Symptoms of Charcot-Marie-Tooth disease typically appear in adolescence or early adulthood, but may also develop in midlife. As Charcot-Marie-Tooth disease progresses, symptoms may spread from the feet and legs to the hands and arms. The severity of symptoms can vary greatly from person to person, even among family members. Charcot-Marie-Tooth disease is an inherited, genetic condition.
It occurs when there are mutations in the genes that affect the nerves in your feet, legs, hands and arms. Sometimes, these mutations damage the nerves. Other mutations damage the protective coating that surrounds the nerve myelin sheath.
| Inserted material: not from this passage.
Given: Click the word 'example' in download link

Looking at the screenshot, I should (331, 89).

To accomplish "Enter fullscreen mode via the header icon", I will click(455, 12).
Both cause weaker messages to travel between your limbs and brain. Charcot-Marie-Tooth disease is hereditary, so you're at higher risk of developing the disorder if anyone in your immediate family has the disease. Other causes of neuropathies, such as diabetes, may cause symptoms similar to Charcot-Marie-Tooth disease. These other conditions can also cause the symptoms of Charcot-Marie-Tooth disease to become worse. Medications such as the chemotherapy drugs vincristine Marqibo , paclitaxel Abraxane and others can make symptoms worse.
Be sure to let your doctor know about all of the medications you're taking. Complications of Charcot-Marie-Tooth disease vary in severity from person to person. Foot abnormalities and difficulty walking are usually the most serious problems.